C (gcc) (no builtins), 147 143 bytes

4 bytes saved thanks to ceilingcat!

i,m,c,q,w;f(char*s){for(i=m=w=0;c=s[i]%9;i++)if(c-1?c-4?w+=w-~c%3,++m==4:(q=i,m=w=0):0)for(s[q]=w-2&&w<9?62:60;q++<i;)s[q]=1;s=*s%3-1?*s:f(s);}

Try it online!

Function that takes a null-terminated char array as input, and returns a char (int).

Here's a visualization of how it works:

(((>>>)<<)(<(<><)<)((<<(<<<))>(>(><>)<)))
((>....<<)(<<....<)((<<<....)>(>>....<)))
(>........<........(<........><........))
(>........<........<....................)
>........................................

(In the code, it uses 0x01 instead of ., but due to the modulus, they're equivalent even in data representation.)

Essentially it scans the code looking for instances of (data), where data consists of substring of 3 characters, except '.' and '('. (4, in the code, since it tracks the ) as the 4th character.) The program keeps track of the start of this string (q) and a binary representation of the visited characters (w). If we consider '>' to be equivalent to the binary 1, and '<' the binary 0, we simply look at a table of what the results of the binary strings should be. As it turns out, for q=1,4,5,6, the answer is '<', and '>' otherwise. Thus, w-1&&w<5 is a sufficient determiner. (In fact, since we keep track of ) as part of this binary string, we have to consider that everything is doubled, and for no byte cost, we can modify this formula to obtain the w-2&&w<9.)

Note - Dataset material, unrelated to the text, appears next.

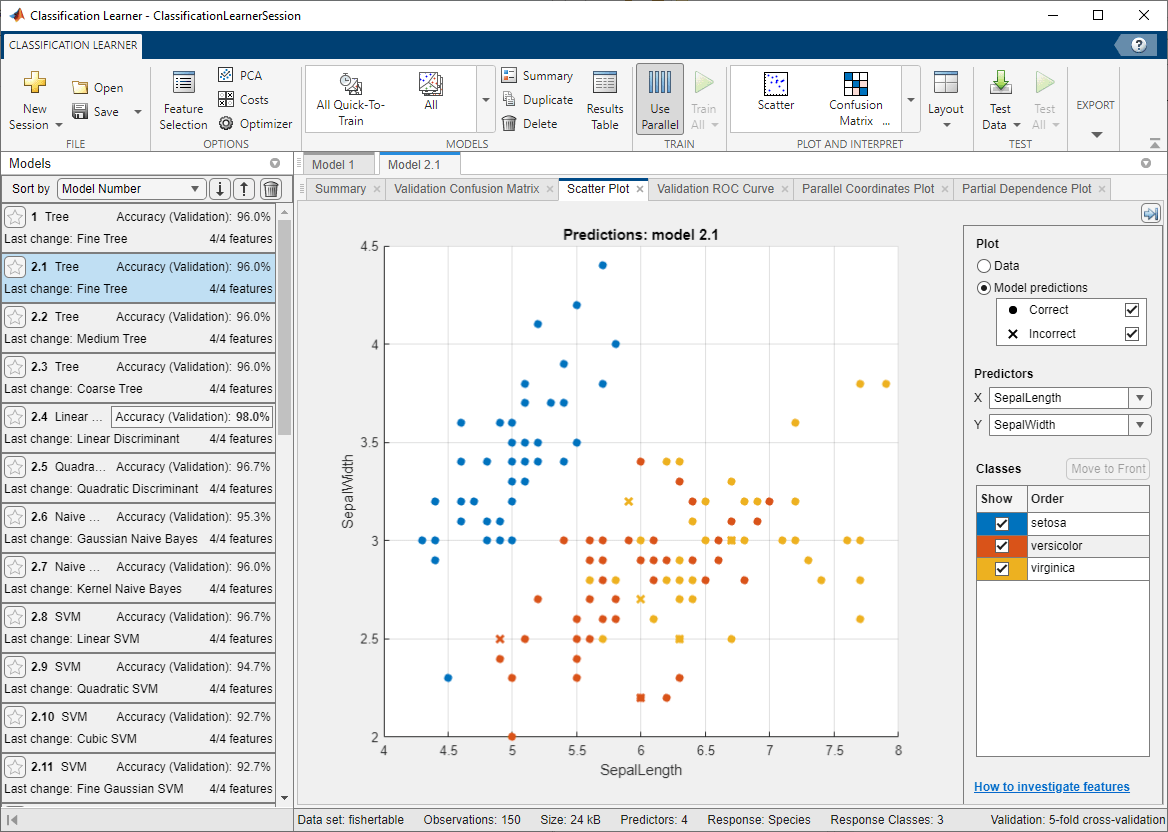Switch to the Model 1 tab
Viewport: 1168px width, 832px height.
(x=333, y=165)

After we determine what the result should be, we replace the initial ( with the result, and all subsequent characters with .. Then, so long as the initial character of the string is (, we repeat our function. This allows us to skip moving the string around, which, in my head, should save bytes, but I haven't tested the alternative.

Started working on this before I saw the existing (much shorter) C answer. But I enjoyed this nonetheless.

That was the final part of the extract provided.